━━ RECORD EXCERPTS ━━
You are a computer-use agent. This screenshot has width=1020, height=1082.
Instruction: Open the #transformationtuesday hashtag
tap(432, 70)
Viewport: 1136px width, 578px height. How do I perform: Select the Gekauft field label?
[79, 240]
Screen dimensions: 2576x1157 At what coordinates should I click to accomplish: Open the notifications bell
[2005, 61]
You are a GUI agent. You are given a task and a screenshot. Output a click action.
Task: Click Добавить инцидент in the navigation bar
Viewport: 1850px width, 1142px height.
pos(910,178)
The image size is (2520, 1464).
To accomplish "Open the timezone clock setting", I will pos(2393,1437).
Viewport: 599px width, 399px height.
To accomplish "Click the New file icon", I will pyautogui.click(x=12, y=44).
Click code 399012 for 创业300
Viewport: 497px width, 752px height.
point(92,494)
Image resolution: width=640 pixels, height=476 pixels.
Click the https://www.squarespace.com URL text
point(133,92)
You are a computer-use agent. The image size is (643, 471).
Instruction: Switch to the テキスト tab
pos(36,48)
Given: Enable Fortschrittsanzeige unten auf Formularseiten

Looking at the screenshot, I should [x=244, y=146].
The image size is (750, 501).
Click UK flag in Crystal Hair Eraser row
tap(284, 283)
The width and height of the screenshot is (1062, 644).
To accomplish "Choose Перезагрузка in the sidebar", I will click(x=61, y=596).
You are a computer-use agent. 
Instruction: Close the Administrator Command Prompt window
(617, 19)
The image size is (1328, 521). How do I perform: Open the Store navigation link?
━━━
- **EXERCISE**
Everything from the line with "Instruction: Close the" to the end of the listing above is to be set down exactly, both ends included.

- **ANSWER BELOW**
Instruction: Close the Administrator Command Prompt window
(617, 19)
The image size is (1328, 521). How do I perform: Open the Store navigation link?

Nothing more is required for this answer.